What the Athlon 64 should have been from day one?

Review It's finally here: the long-awaited Socket 939 Athlon 64 platform. But what does it bring with it and does it live up to the hype? So far there has been much speculation about the support of unbuffered dual-channel memory, which should boost the performance of the Athlon 64 close to the level of the high-end FX range of processors and possibly beyond, writes Lars-Goran Nilsson.

Socket 939 is the new consumer-level socket for all future Athlon 64 processors, although so far AMD has not officially declared what will happen to Socket 754. Rumour has it that this will become the new budget platform. Apart from unbuffered dual-channel memory support there are very few changes, but those with earlier Athlon 64 processors will notice that the cache has been cut in half. You only get 512KB, compared to the 1MB seen on the 3200+ and 3400+. This shift will happen all across the board and only the FX parts will now ship with 1MB of cache.

AMD Socket 939

The HyperTransport bus has also been given a boost, up from 1.6GHz to 2GHz, which should have an impact on performance for on-board Gigabit Ethernet and other high bandwidth sub-systems. This is, however, chipset dependant. Fortunately, the MSI 6702E motherboard we used to test the processors is based on the VIA K8T800Pro chipset, which supports the faster HyperTransport bus.

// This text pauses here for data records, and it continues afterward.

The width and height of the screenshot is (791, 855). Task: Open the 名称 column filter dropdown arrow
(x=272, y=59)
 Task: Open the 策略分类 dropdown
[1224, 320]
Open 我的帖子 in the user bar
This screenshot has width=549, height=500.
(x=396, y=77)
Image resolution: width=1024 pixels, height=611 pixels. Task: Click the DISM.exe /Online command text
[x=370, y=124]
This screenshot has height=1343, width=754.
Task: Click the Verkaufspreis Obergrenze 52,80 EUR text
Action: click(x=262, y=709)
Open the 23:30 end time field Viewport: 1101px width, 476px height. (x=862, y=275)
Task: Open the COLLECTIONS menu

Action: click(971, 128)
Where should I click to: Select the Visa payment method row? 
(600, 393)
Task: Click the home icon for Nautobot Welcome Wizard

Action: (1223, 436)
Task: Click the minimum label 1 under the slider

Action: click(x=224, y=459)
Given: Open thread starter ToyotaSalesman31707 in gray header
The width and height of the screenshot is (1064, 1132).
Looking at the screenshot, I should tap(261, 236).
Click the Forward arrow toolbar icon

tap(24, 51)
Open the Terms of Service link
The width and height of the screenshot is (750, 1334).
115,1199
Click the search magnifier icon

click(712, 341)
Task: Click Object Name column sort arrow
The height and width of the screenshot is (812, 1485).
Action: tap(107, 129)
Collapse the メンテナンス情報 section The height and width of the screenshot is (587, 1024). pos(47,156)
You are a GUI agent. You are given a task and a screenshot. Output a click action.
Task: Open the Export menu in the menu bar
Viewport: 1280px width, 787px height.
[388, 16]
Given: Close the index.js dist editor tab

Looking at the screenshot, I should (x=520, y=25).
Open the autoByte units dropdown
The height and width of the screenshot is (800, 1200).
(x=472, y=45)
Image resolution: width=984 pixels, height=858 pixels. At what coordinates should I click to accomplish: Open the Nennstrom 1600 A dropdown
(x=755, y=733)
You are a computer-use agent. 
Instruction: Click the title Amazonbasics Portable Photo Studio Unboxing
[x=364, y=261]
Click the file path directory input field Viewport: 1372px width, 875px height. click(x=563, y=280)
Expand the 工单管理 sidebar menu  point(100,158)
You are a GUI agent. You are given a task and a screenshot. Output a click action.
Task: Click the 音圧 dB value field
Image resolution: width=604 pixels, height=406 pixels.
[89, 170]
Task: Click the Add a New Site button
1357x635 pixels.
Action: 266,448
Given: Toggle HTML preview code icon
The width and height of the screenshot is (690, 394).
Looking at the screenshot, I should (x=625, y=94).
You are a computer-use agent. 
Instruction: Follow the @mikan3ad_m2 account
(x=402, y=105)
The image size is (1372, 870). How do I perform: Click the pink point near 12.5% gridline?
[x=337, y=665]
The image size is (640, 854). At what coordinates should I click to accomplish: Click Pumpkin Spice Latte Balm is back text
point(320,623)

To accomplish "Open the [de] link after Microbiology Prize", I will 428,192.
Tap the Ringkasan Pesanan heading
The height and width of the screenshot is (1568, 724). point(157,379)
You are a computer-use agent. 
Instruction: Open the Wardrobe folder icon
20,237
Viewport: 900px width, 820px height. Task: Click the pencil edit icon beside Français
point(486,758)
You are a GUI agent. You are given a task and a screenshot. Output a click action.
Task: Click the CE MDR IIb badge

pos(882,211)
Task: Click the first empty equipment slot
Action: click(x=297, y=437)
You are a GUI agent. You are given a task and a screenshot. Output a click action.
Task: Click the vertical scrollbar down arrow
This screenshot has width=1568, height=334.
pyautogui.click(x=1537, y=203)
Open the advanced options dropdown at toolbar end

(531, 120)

AMD supplied an FX-53 and a 3800+ to have a look at, so this article will give you a good idea of how the different processors will perform under similar circumstances. Both processors are clocked at 2.4GHz, which is 50MHz slower than the 3700+ Socket 754 part. This might seem strange, but AMD's reasoning is that the extra memory bandwidth and the faster HyperTransport bus should more than make up for the slightly lower CPU frequency.

AMD Socket 939 Athlon 64 processors

Other improvements will follow later this year, such as PCI Express support, but since this is limited to chipset support and no announcements have been made so far from any of the chipset vendors when such a product will be finalised. There is, of course, still support for AMD's PowerNow... er... Cool'n'Quiet technology that allows the processor to slow down if it is not fully utilised and thus produce less heat which in requires less active (slower and quieter) fans.

AMD also claims that a new feature will be available when Microsoft releases Service Pack 2 for Windows XP, which is what AMD calls Enhanced Virus Protection or EVP. This will work with any Athlon 64 processor and is not limited to the new Socket 939 models. EVP sets a part of the system memory aside as "data only" memory. This prevents any code resident in those memory areas from being executed as it can only be read or written to. This means that memory overflow viruses will not affect a system with EVP enabled.

How well this will work in practice and how many such viruses there are out there is something we will see when Service Pack 2 arrives later this year. It is a good initiative by AMD - Transmeta, too, which will add the feature to its Efficeon processors - but most viruses are far more complex these days. That said, anything that helps protect your PC is a good thing.